With only 3.50 h of training, improvements in the perception of relevant cues (Level 1) and the comprehension of these cues regarding the outcome of a situation (Level 2) were attained. The ability for such individuals to attain Level 3 situation awareness would require continued training as well as longitudinal data to support the maintenance of these skills. In addition, significant improvements in performance decision making indicated that multidimensional perceptual-cognitive training improved the availability of processing resources and overall cognitive processing speed. However, the lack of retention tests limits the interpretation of these findings. Further research should consider determining whether these improvements are true learning effects or merely transient training effects as well as the duration of each training session and the most effective length of training.
These findings lend clear evidence that such skills are trainable in older adults and are not limited to those who have achieved elite levels of expertise in their domain of interest [42]. For the senior tennis players in this study, especially those experiencing cognitive declines, cognitive functioning was expanded to include acquisition of new knowledge [3, 7, 8, 56]. If these improvements can occur in the dynamic situations that exist in singles tennis match play, valuable information for successful aging may transfer to everyday environments. Whether the training of perceptual-cognitive skills in dynamic sport domains can be implicitly learned in daily life situations (e.g., driving, falling incidents, obstacle avoidance, etc.) and still produce similar results, is an important consideration for future research. By cross-examining perceptual-cognitive skills in dynamic sport and life situations, a better understanding is gained regarding general or task-specific training. Although fitness training and cognitive training have enhanced cognitive vitality of older adults [1, 3, 11, 31, 37, 49], more research is needed on training dynamically based cognitive skills that enhance the cognitive functioning and performance of older adults in such environments.

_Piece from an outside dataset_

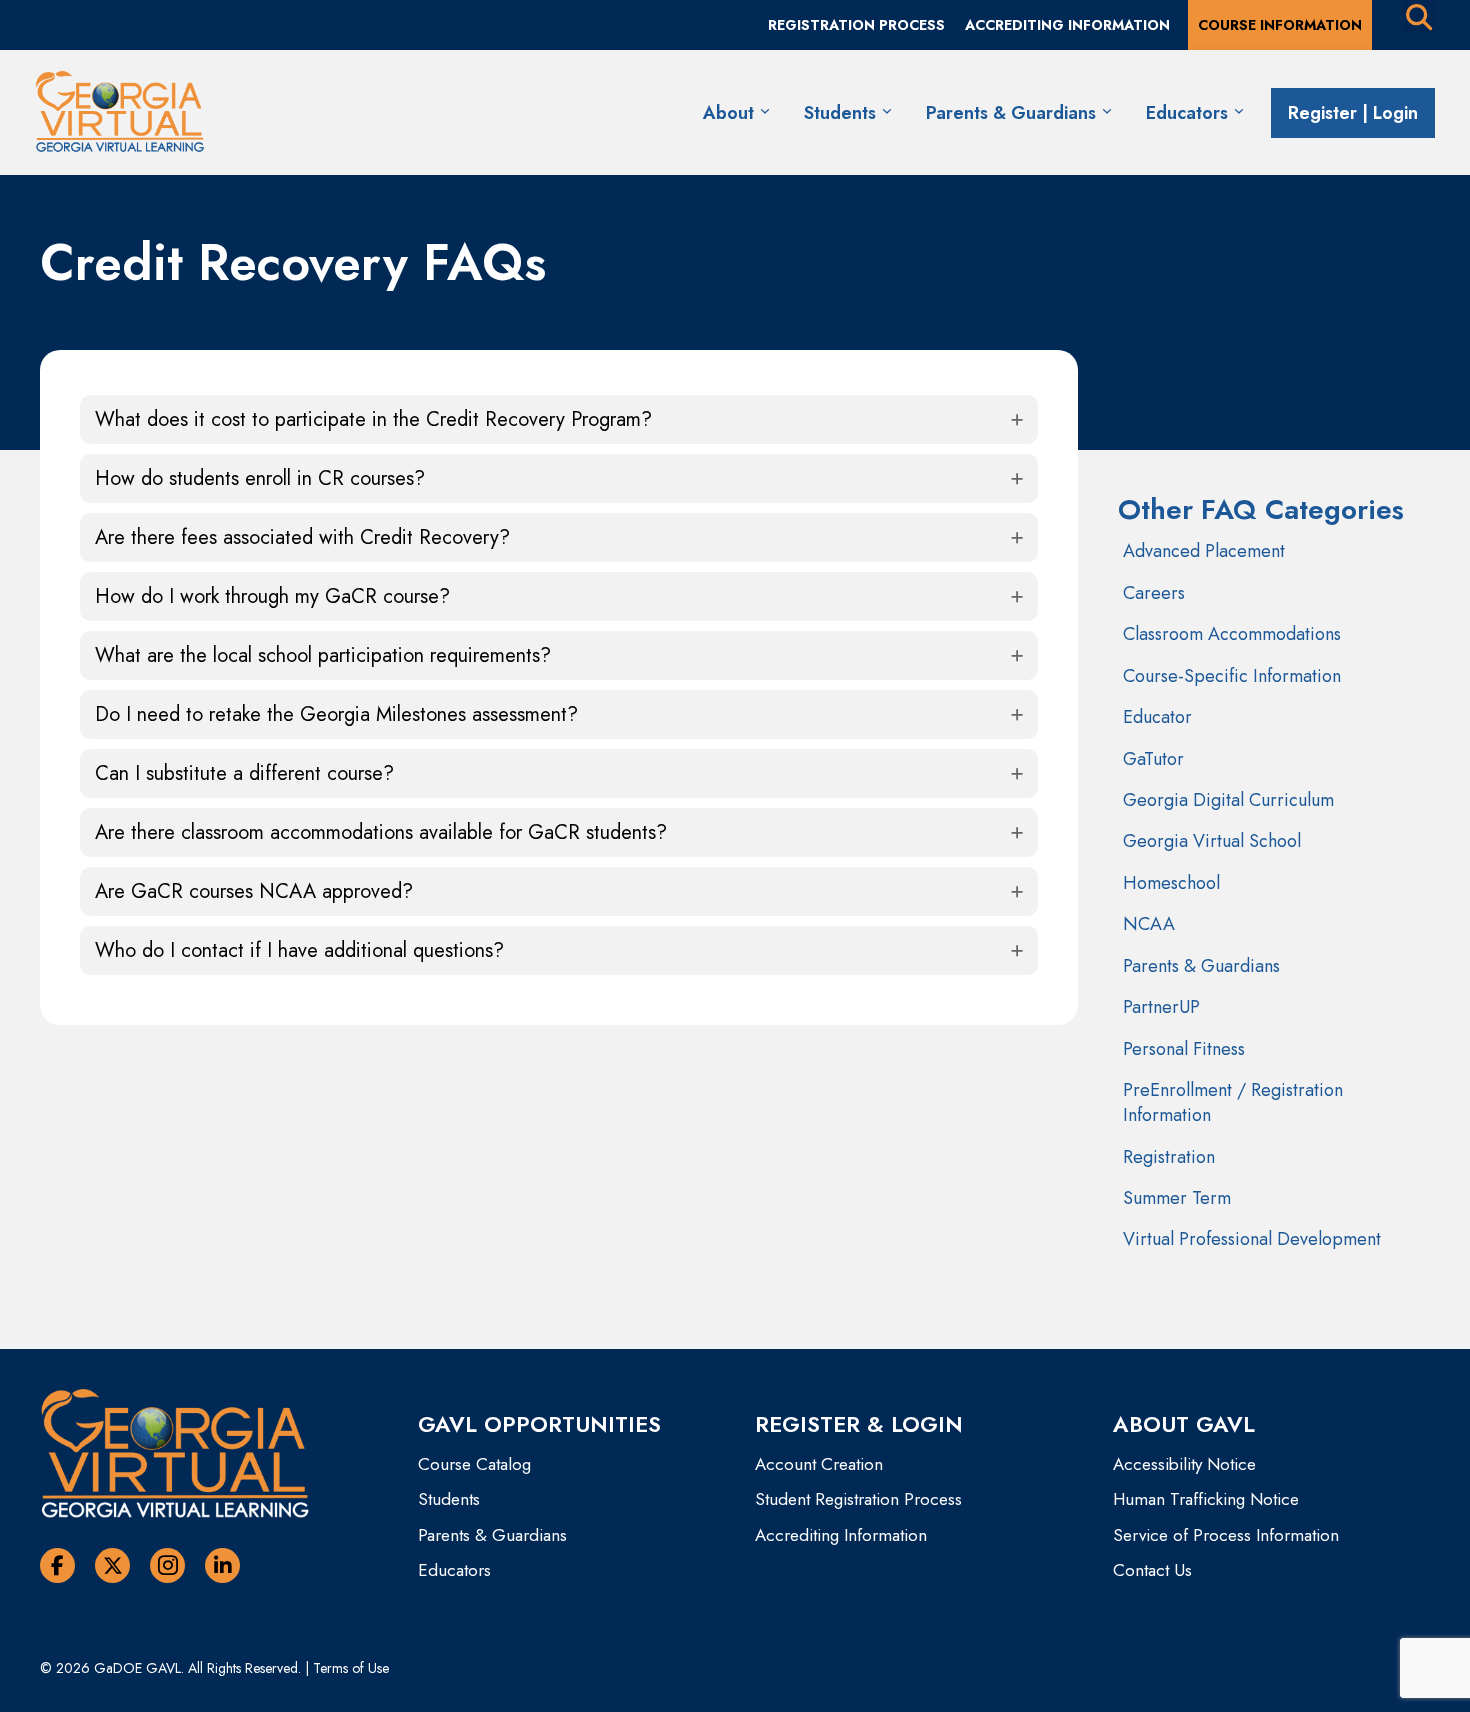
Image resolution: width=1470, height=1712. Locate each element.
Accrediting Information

Equally important to the improvements made by perceptual-cognitive training is the compounding effect physical activity has on cognitive functioning [37]. Colcombe and Kramer’s [11] meta-analytic examination of fitness effects on older adults’ cognitive functioning found that fitness training improved performance (0.5 SD) on tests of executive processes, regardless of cognitive task, training program or duration, or participants’ gender or age. In addition to executive processes, control processes and visuospatial processes also improved from increased physical activity, which are vital to and directly influence situation awareness. The combination of task-specific training of perceptual-cognitive skills and fitness training may significantly impact the maintenance of active lifestyles, physical and cognitive health, and overall quality of life.